Las deudas hay que pagarlas. Tal vez, entonces, el actual Ministro de Salud converse con sus pares de Hacienda y Educación y les señale su apreciación sobre ellas. Después nos contará cómo le fue o qué le respondieron. Está claro que no será necesario hablar de responsabilidad ética o del aporte que hicieron los profesores para retornar a la democracia o de las pérdidas monetarias y sociales que sufrieron los maestros en esos difíciles años ochenta. ¡Qué va! Si lo cierto es que el Estado, cuando traspasó los colegios fiscales a los municipios, hizo perder a los docentes un aumento de sueldo otorgado en 1980 y que los beneficiaba en términos previsionales (antes de obligarlos a meterse en las AFPs). Que los profesores han recibido en los últimos 19 años un reajuste salarial significativo nadie lo duda. Pero eso no quita la deuda. Y no puede, el actual gobierno central, argumentar que la deuda prescribió por la cantidad de años que han pasado. ¿Se imaginan si todos los que debemos plata esperáramos, pacientemente, algunos años para que la deuda prescriba?

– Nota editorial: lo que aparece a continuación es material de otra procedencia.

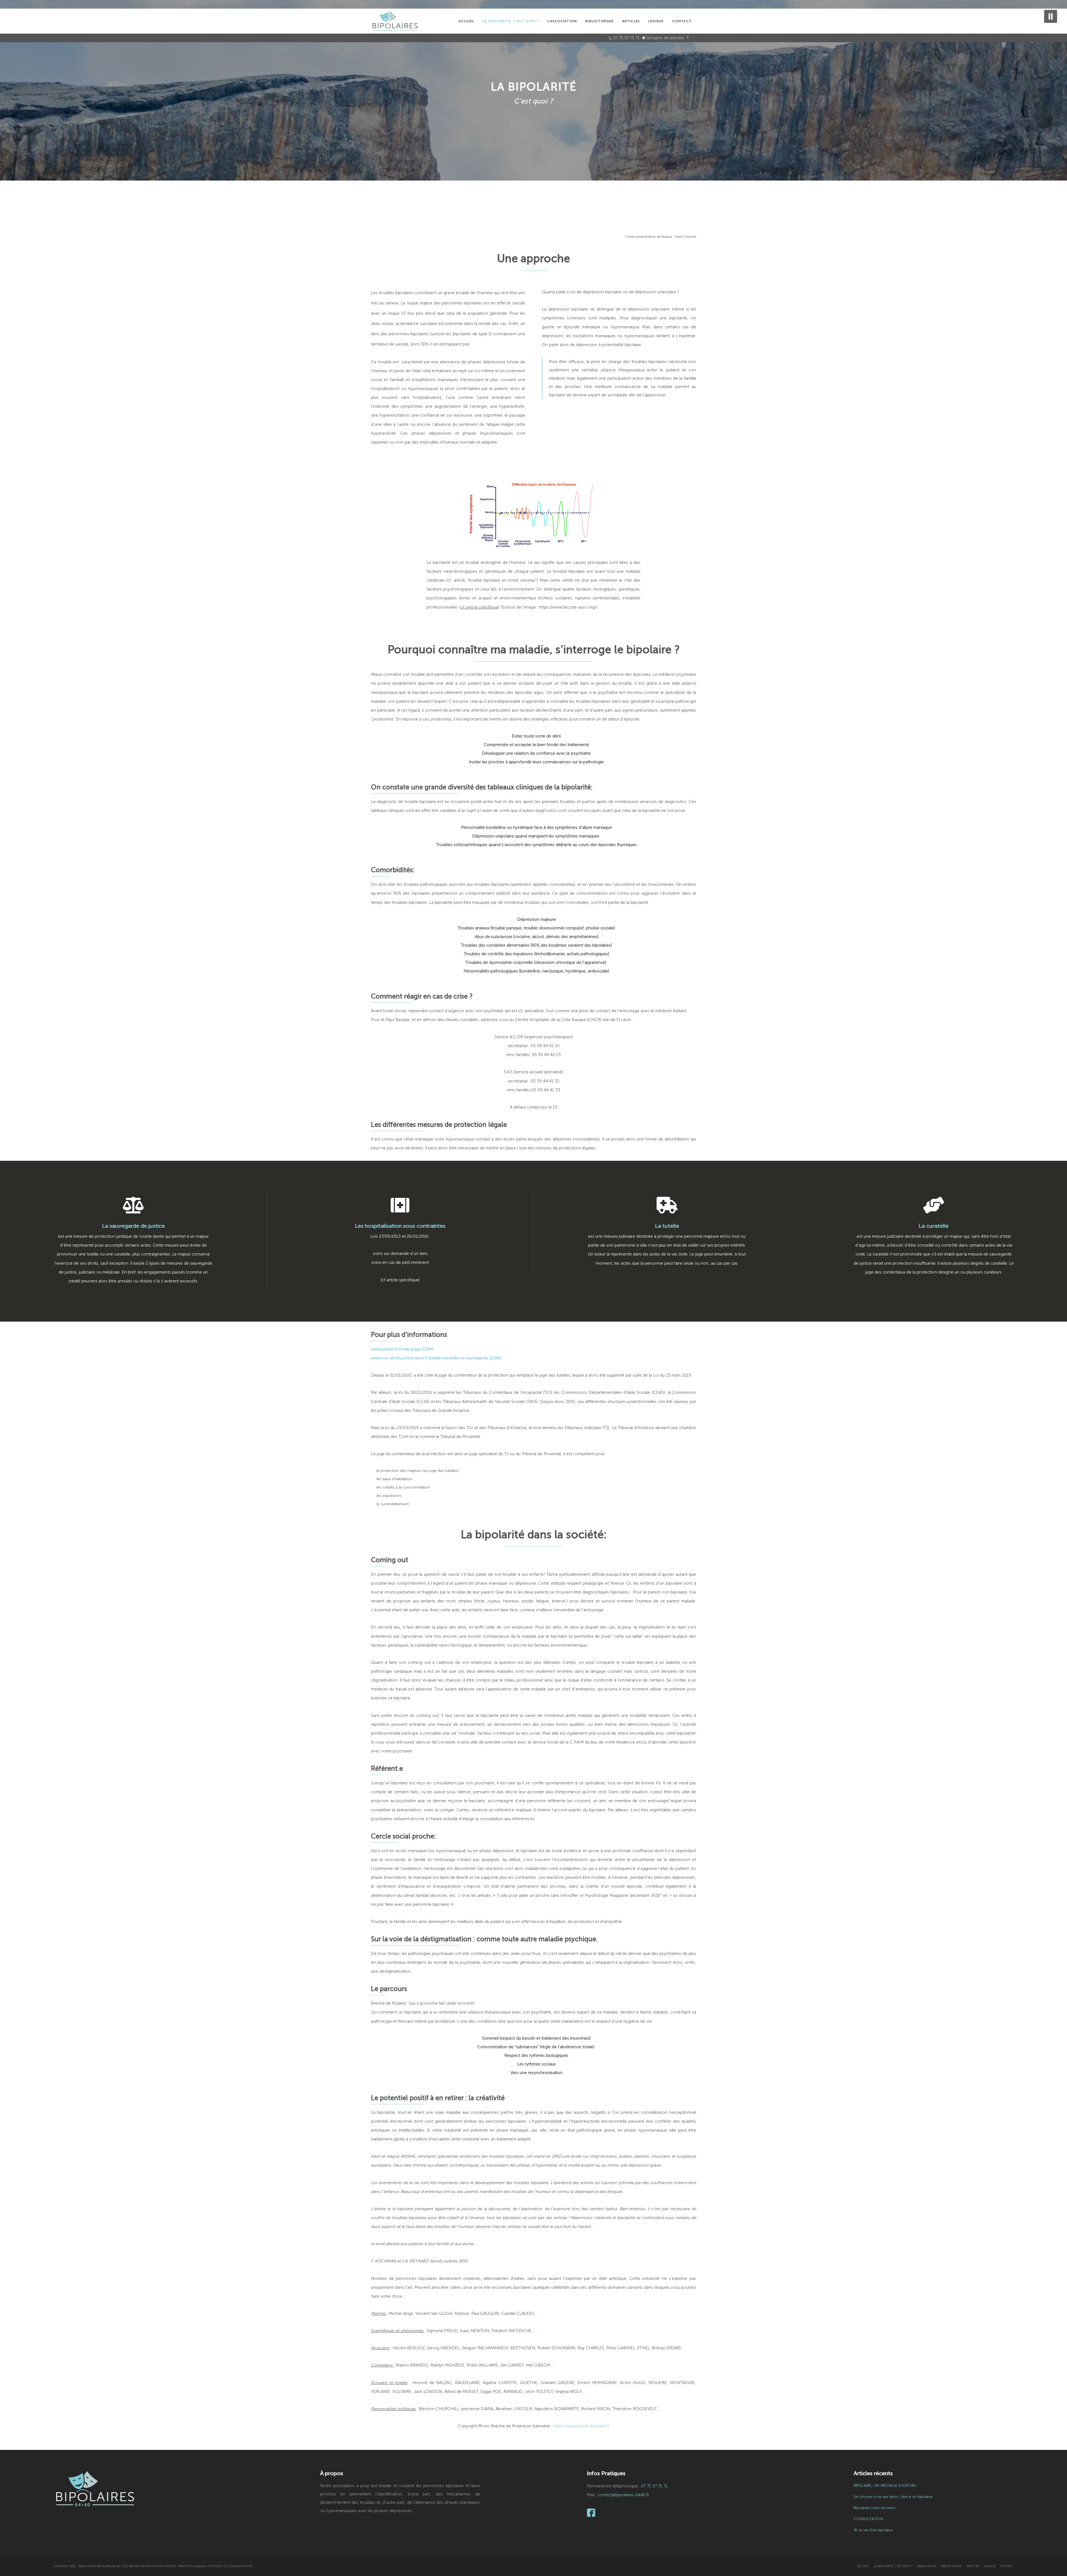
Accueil (863, 2566)
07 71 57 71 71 (626, 37)
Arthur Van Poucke (161, 2566)
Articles (973, 2566)
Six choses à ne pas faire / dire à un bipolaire (893, 2496)
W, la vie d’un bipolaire (873, 2530)
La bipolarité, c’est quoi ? (893, 2566)
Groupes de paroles (665, 37)
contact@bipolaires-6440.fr (623, 2494)
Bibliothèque (951, 2566)
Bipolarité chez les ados (875, 2507)
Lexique (990, 2566)
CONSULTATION (868, 2519)
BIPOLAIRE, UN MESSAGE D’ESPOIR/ (885, 2485)
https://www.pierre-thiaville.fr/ (581, 2426)
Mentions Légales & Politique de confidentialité (215, 2566)
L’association (926, 2566)
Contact (1007, 2566)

Actualmente, los maestros del país, en un momento delicado del año escolar, han asumido una acción que a todas luces es riesgosa y compleja. Tal vez el movimiento se acabe en cualquier instante. Pero no son los profesores los que tienen la llave para detener la huelga indefinida, salvo que se les pida renunciar a su dignidad. O que se establezca, de una vez, que las deudas pueden no pagarse.